Sylvia Bongo et son fils aîné, Noureddin Bongo Valentin, sont également contraints de rembourser une amende de 100 millions de francs CFA, chacun. © D.R.
L’issue du procès, par contumace, de Sylvia Bongo Ondimba et de son fils Nourredin Bongo Valentin, ouvert le 10 novembre, a été rendue, le 11 novembre, par la Cour criminelle spécialisée. Ces deux membres de la famille Bongo ont été condamnés à 20 ans de réclusion criminelle, assortie d’une amende de 100 millions de francs CFA chacun, ainsi qu’à la confiscation intégrale de leurs biens au profit de l’État gabonais. La Cour a également ordonné l’émission de deux mandats d’arrêt contre eux, en raison de leur absence durant le procès.
«Braquage de la République»
Après deux jours de procès agrémenté par des témoignages, des révélations et des attentes de la population, le verdict a enfin été connu, à la suite des charges retenues contre ces deux principaux accusés. Ils ont été reconnus coupables de plusieurs infractions. L’ex-première dame a, par exemple, été accusée de recel et de détournement de fonds publics, de blanchiment de capitaux, d’usurpation de fonds et d’instigation au faux, tandis que son fils a été reconnu coupable de détournement de deniers publics, de concussion, d’usurpation de titres et de fonctions, de blanchiment aggravé de capitaux et d’association de malfaiteurs.

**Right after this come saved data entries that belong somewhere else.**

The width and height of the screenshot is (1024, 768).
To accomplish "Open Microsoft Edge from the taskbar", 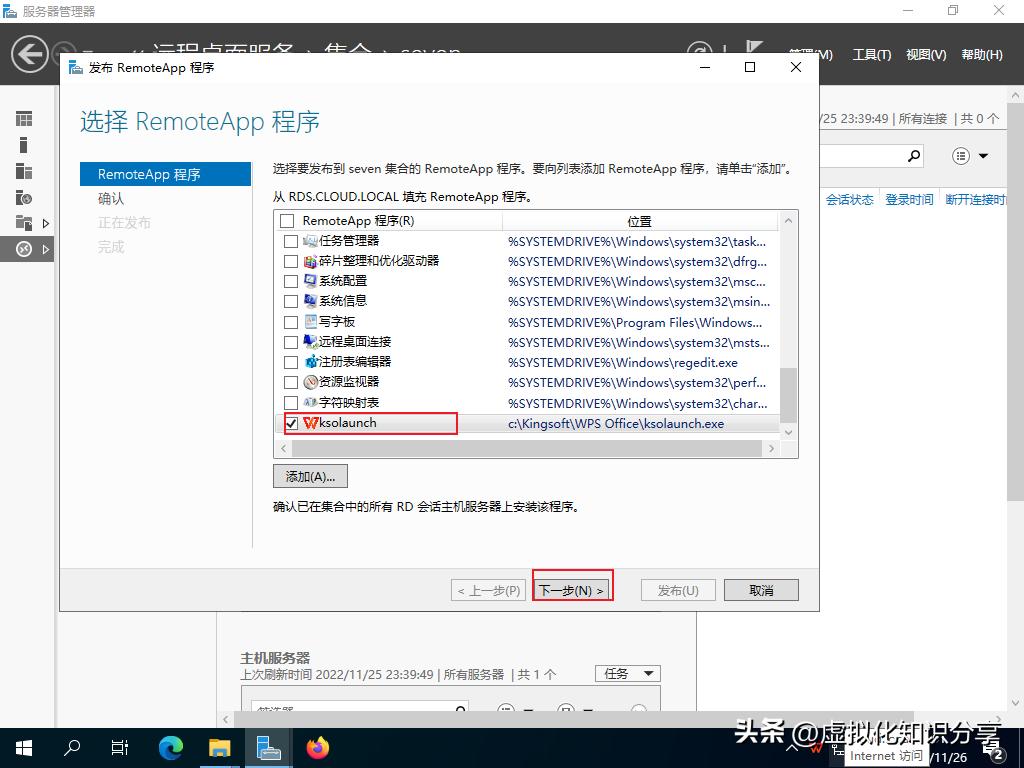I will (170, 747).
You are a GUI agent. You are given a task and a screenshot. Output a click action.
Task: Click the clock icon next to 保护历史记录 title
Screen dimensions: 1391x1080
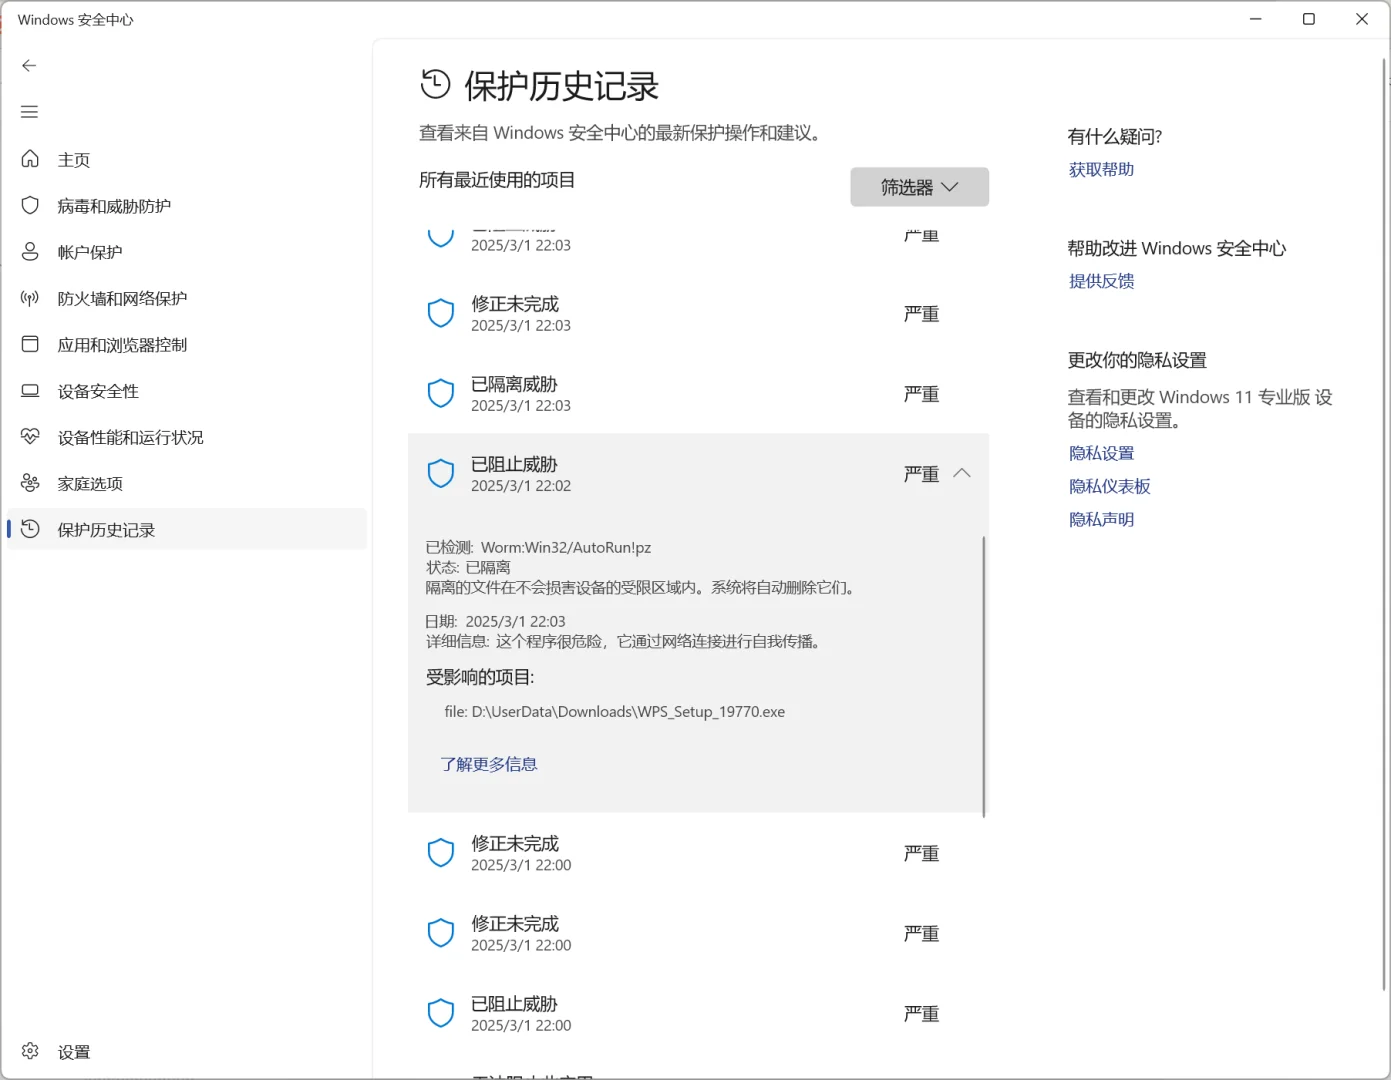(x=434, y=85)

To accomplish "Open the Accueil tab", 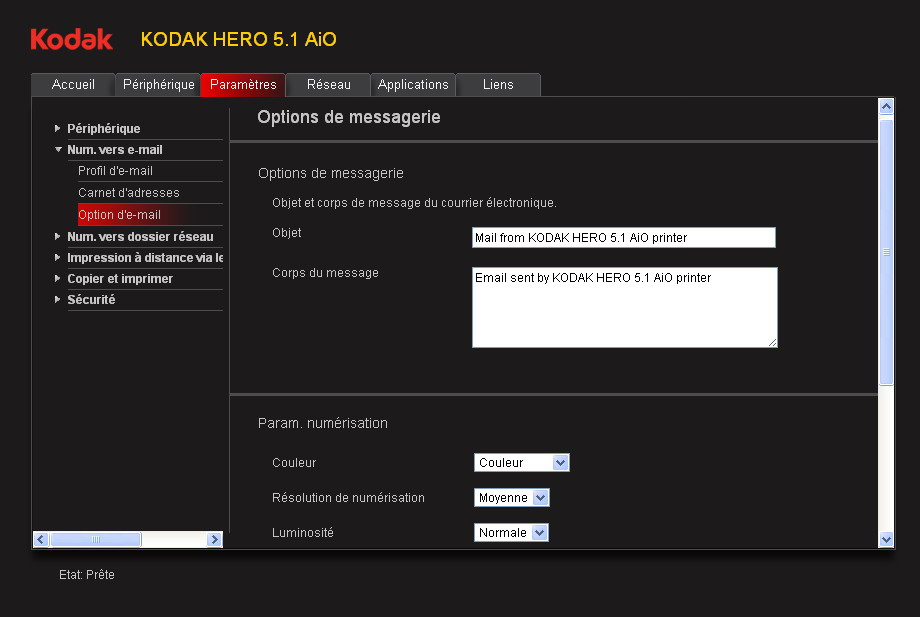I will [x=73, y=85].
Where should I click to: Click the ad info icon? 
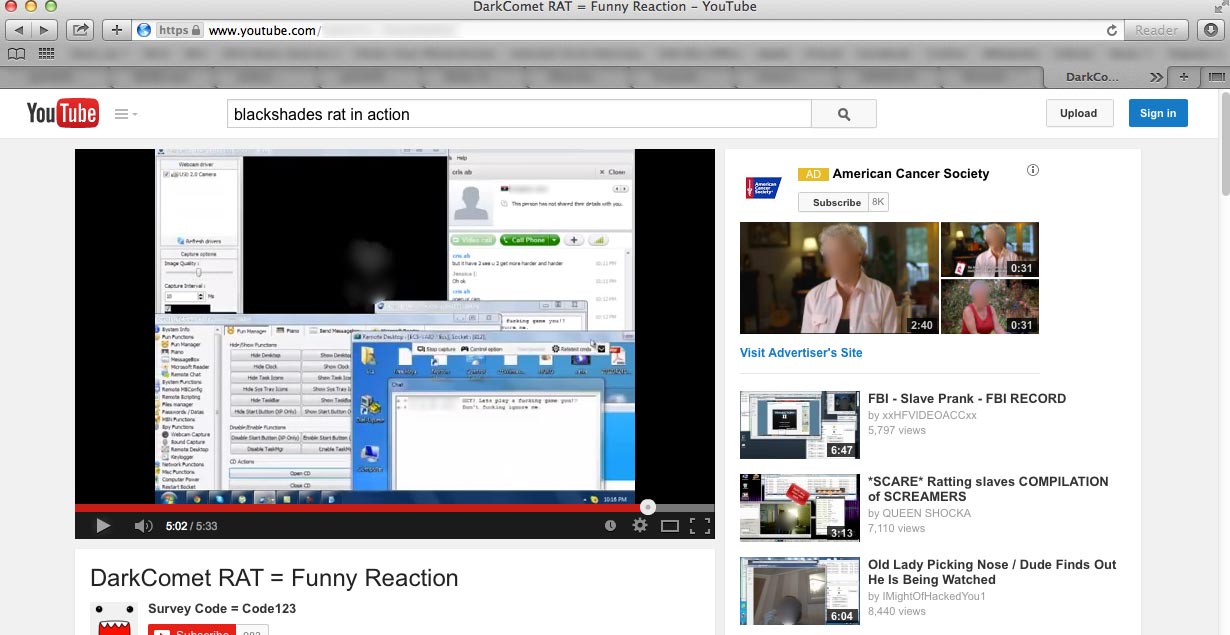point(1033,170)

Lors des débats, le procureur général, Eddy Minang, a qualifié ce procès de «braquage de la République» et dénoncé la «captation méthodique des ressources publiques à des fins personnelles». Il a estimé les montants détournés à plus de 1 201 milliards de francs CFA, tandis que d’autres investigations évoquent un total de 4 400 milliards de francs CFA siphonnés sur les finances publiques gabonaises. Toute chose indiquant une gabegie institutionnalisée, illustrée par des dépenses fastueuses, l’achat de deux jets privés et nombre d’acquisitions immobilières à l’étranger.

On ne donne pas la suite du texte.